◆ **Tasks to perform**:
1: Answer these from the news excerpt about Lisa Graham's murder case:
(a) How many times did Walton shoot Stephanie Shea Graham?
(b) To what year does Alabama's precedent for a judge declaring a mistrial because of his own infirmity date?
(c) How long did Greene expect the trial to last?
2: Carry on the news excerpt about Lisa Graham's murder case from its final sentence.

◆ **Excerpt**:
Content starts
Johnson said he told Greene he had talked to the chief justice, and both the chief justice and Johnson believed Greene would be justified in declaring a mistrial because of his health.

In his July 3 testimony, Greene said Johnson told him the chief justice and Johnson as presiding circuit judge were ordering him to declare the mistrial, and he might have to vacate the bench if he didn't.

Greene said he felt he could finish the trial, likely to last no more than a week.

As the July 3 hearing ended, Judge Walker dismissed the defense claim that retrying Graham was double jeopardy. He said Greene's statements and conduct the day Greene declared the mistrial were more reliable than Greene's recollection, which Johnson had called incorrect.

The defense told Walker it would take its claim no "manifest necessity" required a mistrial to the Alabama Court of Criminal Appeals. Once more, Graham's murder trial was on hold.

The homicide

Jailed five years while awaiting a trial repeatedly delayed, Graham today is free on bond.

She is accused of hiring a family worker, Kenneth Walton, to kill her daughter Stephanie Shea Graham, 20, whom Walton shot six times in the head and torso before leaving the body on Bowden Road, between U.S. 431 and Ala. 165 near Pittsview.

Investigators said Walton confessed to the homicide, acting it out for them. He told them he killed the daughter at the behest of her mother, who promised to support him if he complied.

Officers said Lisa Graham was frustrated by her daughter's drug use and feared Shea Graham would jump bail on charges she faced in a drive-by shooting in Columbus. She was due in court the morning after she was killed.

Walton pleaded guilty June 14, 2012, and was sentenced to life in prison, with possible parole. He has agreed to testify against Lisa Graham.

Now the circuit court must wait for the appeals court decision on whether the mistrial was a manifest necessity.

'Manifest necessity'

In Alabama the precedent for a judge's declaring a mistrial because of his infirmity dates to 1833. The court then said "the necessity should always be urgent and apparent." The state supreme court later said "a high degree of necessity is required before a mistrial is appropriate."

The courts have not specifically defined "manifest necessity," stating it must be determined case by case and left to the "sound discretion" of the judge.

If Judge Greene felt he could continue, the mistrial did not meet the "manifest necessity" standard, the defense argued in its appeal: "Certainly, there was no evidence that the illness was 'sudden,' 'urgent,' or 'apparent.'"
Content ends
◆ **Given data**:
Content starts
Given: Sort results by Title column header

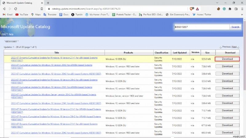Looking at the screenshot, I should pos(57,53).
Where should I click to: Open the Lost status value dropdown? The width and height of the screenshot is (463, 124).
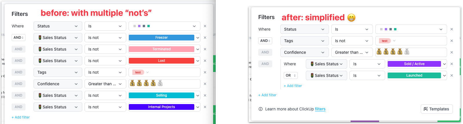point(164,61)
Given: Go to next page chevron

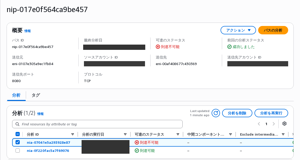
Content ends
◆ **Solved problems**:
1:
(a) Six times, in the head and torso.
(b) 1833.
(c) No more than a week.

2:
Representing the state in the appeal is Alabama Attorney General Luther Strange. In his response he detailed the ailments afflicting Greene:

Greene had diabetes, for which he'd been under treatment for 15 years.

He for four years had foot infections that would not heal, and in July had surgery to remove part of a foot.

Two weeks before Graham's trial, he developed bleeding in his right eye, which impaired his vision and caused headaches. The affliction has persisted, despite surgery, laser treatments and injections.

He has been treated by kidney and lung specialists.

He takes medication for cholesterol, blood pressure and gout.

He took a medical leave Oct. 1, 2012, canceling court sessions through early December. On Nov. 8, 2012, Johnson issued an order asking Greene to tell the court by Nov. 13 whether he could return to work in the next 90 days. Greene on Nov. 13 said he would be back Dec. 10.

Greene was hospitalized with pneumonia Dec. 10-17.

Strange argued that even if Greene's decision to declare a mistrial resulted from his talk with Johnson, a manifest necessity still existed: "The standard for declaring a mistrial is not the exercise of the judge's independent discretion, but rather the exercise of his 'sound' discretion -- which could certainly entail entertaining the concerns of his superior as to his ability to finish the trial."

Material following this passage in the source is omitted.